Cheetah Mobile has launched a free voice-calling app aimed at bringing communications to people who live in areas without mobile data connectivity. WhatsCall uses a combination of both physical and digital communication lines to connect calls.
Fortunately, the tech at WhatCall's core is more imaginative than its naming. While other free voice-calling apps like Viber rely on an internet connection to send and receive data, WhatsCall is powered by something called IP-PSTN, a combination of IP and older, Public Switched Telephone Network, or PSTN, architecture.
In essence, IP-PSTN acts as a bridge that connects a telephone line with the internet, meaning multimedia communications can be sent over analogue lines such as fiber optic cables, microwave transmission links, satellites, and telephone cables.
"Traditional messaging apps, and other tools that enable us to talk via the internet, rely on data connections from both parties and smartphone notifications being switched on," explained David Wu, VP of global app marketing at Cheetah Mobile. "WhatsCall doesn't require a recipient to have a data connection, the same app, or live notifications."
According to figures from Cheetah Mobile, while 73% of the world's population has a mobile phone, nearly a third are without a 3G or LTE connection. This means they can't use mobile data for calls or messaging.
WhatsCall doesn't require the recipient to have a data or a WiFi connection and receives the call through their phone network just like a regular voice call, so there's no need for them to download the app for themselves.

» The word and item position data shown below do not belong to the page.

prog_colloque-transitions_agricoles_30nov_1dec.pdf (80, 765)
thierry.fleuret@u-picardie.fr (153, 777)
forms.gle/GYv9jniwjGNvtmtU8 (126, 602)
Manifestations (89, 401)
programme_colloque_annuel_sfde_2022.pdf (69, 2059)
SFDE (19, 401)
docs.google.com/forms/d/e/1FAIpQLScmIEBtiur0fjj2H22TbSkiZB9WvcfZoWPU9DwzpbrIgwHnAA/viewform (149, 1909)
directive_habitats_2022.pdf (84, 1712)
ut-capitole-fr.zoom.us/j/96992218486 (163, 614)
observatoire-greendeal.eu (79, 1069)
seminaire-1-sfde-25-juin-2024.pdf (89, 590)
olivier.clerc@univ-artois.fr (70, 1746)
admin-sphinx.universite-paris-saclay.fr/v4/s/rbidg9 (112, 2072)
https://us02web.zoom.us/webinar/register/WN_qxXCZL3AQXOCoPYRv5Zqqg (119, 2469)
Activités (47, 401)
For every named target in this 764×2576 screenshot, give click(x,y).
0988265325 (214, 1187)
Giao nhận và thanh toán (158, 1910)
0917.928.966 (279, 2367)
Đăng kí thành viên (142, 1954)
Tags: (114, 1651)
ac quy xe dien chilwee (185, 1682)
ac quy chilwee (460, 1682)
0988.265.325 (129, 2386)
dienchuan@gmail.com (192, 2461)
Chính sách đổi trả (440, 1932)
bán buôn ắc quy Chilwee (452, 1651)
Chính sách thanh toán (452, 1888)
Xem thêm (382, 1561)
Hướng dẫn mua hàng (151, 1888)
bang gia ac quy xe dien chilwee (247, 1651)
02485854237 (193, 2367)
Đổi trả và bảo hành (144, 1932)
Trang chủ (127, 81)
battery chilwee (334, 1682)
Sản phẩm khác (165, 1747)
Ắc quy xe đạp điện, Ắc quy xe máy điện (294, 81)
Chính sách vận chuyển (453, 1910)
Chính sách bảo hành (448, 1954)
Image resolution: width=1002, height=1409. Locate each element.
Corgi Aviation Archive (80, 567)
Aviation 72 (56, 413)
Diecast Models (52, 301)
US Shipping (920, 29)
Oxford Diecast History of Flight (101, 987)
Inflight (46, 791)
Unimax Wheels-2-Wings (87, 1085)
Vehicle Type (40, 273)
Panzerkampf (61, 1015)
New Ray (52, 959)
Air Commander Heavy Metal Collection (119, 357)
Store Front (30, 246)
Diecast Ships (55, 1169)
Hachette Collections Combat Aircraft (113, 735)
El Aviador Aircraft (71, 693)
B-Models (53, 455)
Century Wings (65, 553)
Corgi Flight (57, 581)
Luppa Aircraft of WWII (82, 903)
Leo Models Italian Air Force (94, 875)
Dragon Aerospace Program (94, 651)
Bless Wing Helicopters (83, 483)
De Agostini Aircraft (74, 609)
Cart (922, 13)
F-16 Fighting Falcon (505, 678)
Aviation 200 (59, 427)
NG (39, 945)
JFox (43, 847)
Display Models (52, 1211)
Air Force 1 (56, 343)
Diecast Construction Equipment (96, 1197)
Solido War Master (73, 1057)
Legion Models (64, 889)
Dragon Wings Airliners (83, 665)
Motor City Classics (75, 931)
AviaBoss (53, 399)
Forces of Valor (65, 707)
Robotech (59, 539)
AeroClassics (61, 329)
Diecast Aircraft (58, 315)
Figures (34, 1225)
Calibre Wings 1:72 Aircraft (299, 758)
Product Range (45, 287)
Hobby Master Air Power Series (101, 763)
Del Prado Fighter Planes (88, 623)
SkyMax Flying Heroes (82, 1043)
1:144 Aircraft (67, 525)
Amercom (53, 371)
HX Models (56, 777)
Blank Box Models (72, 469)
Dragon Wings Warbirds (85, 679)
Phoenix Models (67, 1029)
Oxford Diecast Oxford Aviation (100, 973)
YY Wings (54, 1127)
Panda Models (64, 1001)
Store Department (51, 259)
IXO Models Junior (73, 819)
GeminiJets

There is a catch, however: users need to log in to the app everyday to earn credits for placing calls, which can also be done by watching ads, inviting friends or taking part in "daily tasks", the extent of which Cheetah Mobile did not specify.
The app is available for Android smartphones and iPhone and can be downloaded from Google Play and the Apple App Store. Users need to register their phone number with the service before using the app.